Boilerplate training loop. It runs max_epochs epochs, reports the training and development loss after each epoch, and (if a LivePlot is supplied) updates a live confusion matrix on the development set.

Code
def train(*,
          model: nn.Module,
          train_loader: DataLoader,
          dev_loader: DataLoader,
          optimizer: torch.optim.Optimizer,
          criterion: nn.Module,
          max_epochs: int,
          device: Optional[torch.device] = None,
          liveplot: Optional[LivePlot] = None):
    if device is None:
        device = torch.device('cuda') if torch.cuda.is_available() else torch.device('cpu')

    model.to(device)

    for epoch in range(max_epochs):
        training_loss_acc = 0
        training_examples = 0
        model.train()

        for x_batch, y_batch in train_loader:
            optimizer.zero_grad()
            x_batch = x_batch.to(device)
            y_hat = model(x_batch)
            loss = criterion(y_hat, y_batch.to(device))
            loss.backward()
            optimizer.step()
            training_loss_acc += loss.item()
            training_examples += x_batch.size(0)

        model.eval()
        dev_preds, dev_labels = [], []
        with torch.no_grad():
            dev_loss_acc = 0
            dev_examples = 0
            for x_batch, y_batch in dev_loader:
                x_batch = x_batch.to(device)
                y_hat = model(x_batch)
                dev_loss_acc += criterion(y_hat, y_batch.to(device)).item()
                dev_examples += x_batch.size(0)
                dev_preds.append(y_hat.argmax(1).cpu().numpy())
                dev_labels.append(y_batch.numpy())
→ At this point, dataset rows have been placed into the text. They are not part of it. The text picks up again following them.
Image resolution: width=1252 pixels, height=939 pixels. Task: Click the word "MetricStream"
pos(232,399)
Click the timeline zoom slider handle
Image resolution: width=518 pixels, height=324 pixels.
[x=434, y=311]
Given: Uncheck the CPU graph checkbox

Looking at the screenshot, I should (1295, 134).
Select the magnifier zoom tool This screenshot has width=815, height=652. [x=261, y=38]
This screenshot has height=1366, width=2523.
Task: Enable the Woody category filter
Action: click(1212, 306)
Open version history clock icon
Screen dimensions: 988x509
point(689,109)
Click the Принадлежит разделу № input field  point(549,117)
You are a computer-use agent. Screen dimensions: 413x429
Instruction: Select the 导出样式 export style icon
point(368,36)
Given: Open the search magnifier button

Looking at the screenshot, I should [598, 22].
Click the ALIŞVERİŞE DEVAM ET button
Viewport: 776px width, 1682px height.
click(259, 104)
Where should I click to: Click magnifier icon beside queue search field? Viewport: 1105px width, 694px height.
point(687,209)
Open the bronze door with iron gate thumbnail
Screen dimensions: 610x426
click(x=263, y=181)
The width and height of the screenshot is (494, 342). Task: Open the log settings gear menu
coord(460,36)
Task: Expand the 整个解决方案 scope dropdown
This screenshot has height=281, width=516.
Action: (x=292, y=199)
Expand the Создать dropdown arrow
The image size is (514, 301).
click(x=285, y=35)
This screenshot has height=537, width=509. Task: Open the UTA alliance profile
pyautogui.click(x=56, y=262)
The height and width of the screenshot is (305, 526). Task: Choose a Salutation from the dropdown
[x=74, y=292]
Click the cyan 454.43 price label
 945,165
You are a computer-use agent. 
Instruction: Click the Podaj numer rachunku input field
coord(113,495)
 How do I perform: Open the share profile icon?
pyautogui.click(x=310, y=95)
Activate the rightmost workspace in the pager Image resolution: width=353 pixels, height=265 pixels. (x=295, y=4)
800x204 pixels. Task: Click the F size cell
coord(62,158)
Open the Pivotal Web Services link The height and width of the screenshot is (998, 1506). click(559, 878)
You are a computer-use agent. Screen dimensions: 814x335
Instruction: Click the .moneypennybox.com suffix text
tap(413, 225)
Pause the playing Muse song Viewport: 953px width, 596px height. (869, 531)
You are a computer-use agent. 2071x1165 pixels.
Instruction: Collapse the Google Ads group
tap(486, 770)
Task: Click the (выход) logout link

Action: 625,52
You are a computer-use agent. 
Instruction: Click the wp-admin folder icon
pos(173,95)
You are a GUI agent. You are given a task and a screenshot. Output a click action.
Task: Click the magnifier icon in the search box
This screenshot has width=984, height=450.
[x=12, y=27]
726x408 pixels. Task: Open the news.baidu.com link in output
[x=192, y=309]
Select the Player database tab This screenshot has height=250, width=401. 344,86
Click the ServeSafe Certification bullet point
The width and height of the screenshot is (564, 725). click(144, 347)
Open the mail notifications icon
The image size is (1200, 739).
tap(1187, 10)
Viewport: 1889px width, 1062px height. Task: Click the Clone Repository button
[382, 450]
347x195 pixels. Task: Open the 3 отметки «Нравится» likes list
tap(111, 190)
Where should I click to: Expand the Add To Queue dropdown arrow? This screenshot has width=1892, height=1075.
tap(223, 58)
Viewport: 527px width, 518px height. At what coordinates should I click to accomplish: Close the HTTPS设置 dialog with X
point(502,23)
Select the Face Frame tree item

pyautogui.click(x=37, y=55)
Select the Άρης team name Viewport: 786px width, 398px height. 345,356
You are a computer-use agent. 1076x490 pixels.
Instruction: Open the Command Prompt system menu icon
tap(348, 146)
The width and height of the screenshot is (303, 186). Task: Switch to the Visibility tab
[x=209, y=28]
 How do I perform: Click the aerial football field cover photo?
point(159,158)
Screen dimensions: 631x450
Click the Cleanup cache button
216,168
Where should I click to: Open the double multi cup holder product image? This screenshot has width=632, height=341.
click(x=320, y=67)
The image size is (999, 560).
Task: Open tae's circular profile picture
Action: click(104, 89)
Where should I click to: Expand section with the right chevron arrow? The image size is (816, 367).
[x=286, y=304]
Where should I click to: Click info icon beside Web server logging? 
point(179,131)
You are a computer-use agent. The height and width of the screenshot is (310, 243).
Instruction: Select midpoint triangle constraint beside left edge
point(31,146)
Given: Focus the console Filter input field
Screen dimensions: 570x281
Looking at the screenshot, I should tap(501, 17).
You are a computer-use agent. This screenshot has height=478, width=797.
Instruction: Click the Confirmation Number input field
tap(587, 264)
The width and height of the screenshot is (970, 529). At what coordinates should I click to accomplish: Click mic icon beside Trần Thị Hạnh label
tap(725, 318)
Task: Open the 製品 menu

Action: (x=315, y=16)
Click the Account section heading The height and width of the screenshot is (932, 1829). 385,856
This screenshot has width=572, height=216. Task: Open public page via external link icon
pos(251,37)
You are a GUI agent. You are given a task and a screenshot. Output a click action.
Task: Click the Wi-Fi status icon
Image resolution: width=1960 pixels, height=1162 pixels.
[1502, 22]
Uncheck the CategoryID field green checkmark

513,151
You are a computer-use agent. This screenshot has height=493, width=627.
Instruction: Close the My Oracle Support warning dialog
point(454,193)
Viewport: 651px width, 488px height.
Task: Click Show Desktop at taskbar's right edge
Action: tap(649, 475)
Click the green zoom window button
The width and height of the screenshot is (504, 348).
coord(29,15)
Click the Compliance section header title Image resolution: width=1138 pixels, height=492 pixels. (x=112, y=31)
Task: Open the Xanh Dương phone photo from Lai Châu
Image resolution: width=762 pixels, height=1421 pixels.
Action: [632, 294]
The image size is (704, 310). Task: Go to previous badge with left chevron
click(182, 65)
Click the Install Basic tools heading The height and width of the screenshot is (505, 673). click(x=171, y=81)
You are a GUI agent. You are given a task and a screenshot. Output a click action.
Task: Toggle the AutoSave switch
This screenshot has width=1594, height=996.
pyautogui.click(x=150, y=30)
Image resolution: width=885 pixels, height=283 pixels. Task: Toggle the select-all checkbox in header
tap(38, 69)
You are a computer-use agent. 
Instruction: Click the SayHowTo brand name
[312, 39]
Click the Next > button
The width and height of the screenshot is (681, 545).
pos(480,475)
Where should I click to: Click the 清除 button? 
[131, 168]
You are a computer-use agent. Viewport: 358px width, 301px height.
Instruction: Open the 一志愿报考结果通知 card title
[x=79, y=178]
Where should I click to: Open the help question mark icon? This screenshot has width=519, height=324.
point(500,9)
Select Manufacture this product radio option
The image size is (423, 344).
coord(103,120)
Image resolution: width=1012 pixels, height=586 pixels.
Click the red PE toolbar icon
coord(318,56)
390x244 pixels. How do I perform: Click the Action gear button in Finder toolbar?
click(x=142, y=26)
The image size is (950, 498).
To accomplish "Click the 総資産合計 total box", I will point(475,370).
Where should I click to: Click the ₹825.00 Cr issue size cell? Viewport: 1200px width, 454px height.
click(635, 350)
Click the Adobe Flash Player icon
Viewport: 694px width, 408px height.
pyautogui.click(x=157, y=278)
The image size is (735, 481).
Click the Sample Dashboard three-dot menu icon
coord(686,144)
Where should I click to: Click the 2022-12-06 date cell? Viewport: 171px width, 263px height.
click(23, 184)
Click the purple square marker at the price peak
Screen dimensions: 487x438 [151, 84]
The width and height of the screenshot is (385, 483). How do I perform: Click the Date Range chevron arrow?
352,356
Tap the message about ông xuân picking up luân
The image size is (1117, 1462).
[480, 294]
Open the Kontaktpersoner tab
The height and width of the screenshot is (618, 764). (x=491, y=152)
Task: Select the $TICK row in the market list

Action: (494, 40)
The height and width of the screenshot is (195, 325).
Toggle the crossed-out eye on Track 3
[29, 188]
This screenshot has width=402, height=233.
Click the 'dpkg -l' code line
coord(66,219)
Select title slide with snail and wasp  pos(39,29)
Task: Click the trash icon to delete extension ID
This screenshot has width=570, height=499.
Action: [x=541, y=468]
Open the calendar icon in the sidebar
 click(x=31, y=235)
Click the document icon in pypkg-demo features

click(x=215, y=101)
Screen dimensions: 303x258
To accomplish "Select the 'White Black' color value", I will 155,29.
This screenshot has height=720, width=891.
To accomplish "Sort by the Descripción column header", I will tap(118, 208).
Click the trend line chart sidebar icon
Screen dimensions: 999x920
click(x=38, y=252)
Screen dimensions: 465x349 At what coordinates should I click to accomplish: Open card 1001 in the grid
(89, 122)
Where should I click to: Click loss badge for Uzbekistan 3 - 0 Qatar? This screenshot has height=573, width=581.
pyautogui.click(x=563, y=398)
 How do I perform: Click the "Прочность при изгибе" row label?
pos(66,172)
        if liveplot is not None:
            liveplot.tick()
            liveplot.report("Training loss", training_loss_acc / training_examples)
            liveplot.report("Development loss", dev_loss_acc / dev_examples)

            y_pred = np.concatenate(dev_preds)
            y_true = np.concatenate(dev_labels)
            n_classes = int(max(y_true.max(), y_pred.max())) + 1
            cm = confusion_matrix(y_true, y_pred, labels=list(range(n_classes)))
            cm_norm = cm.astype('float') / cm.sum(axis=1, keepdims=True).clip(min=1)
            class_names = getattr(dev_loader.dataset, 'classes', None)
            liveplot.report_matrix("Confusion matrix (dev)", cm_norm, labels=class_names)

Training the model

A first CNN model

We can start by building a simple convolutional network with one convolutional layer followed by one max-pooling layer.

Simple CNN model

The equivalent in PyTorch is a subclass of nn.Module:

Code
class SimpleCNN(nn.Module):
    """1 conv layer + 1 max-pool + 1 fully connected layer."""
    def __init__(self, num_classes=NUM_CLASSES):
        super().__init__()
        num_filters = 1
        filter_size = 2
        pool_size = 2
        # Conv with 'valid' padding: 32 - 2 + 1 = 31, then pool/2 -> 15
        self.conv = nn.Conv2d(1, num_filters, kernel_size=filter_size)
        self.pool = nn.MaxPool2d(pool_size)
        self.flatten = nn.Flatten()
        self.fc = nn.Linear(num_filters * 15 * 15, num_classes)

    def forward(self, x):
        x = self.conv(x)
        x = self.pool(x)
        x = self.flatten(x)
        return self.fc(x)  # logits — CrossEntropyLoss applies softmax internally


model = SimpleCNN().to(device)
print(model)
print(f"Total parameters: {sum(p.numel() for p in model.parameters()):,}")

criterion = nn.CrossEntropyLoss()
optimizer = optim.Adam(model.parameters())

Train the model on our data

We create a fresh LivePlot each time we train a new model so we can keep the history of each run around.

Code
liveplot = LivePlot()
Code
epochs = 5
liveplot.increment(epochs)
train(model=model, train_loader=train_loader, dev_loader=dev_loader,
      optimizer=optimizer, criterion=criterion, max_epochs=epochs,
      device=device, liveplot=liveplot)

Predictions on a random batch

Code
dev_iter = iter(DataLoader(dev_dataset, batch_size=BATCH_SIZE, shuffle=True))
images, labels = next(dev_iter)
model.eval()
with torch.no_grad():
    logits = model(images.to(device))
    predictions = logits.argmax(1).cpu().numpy()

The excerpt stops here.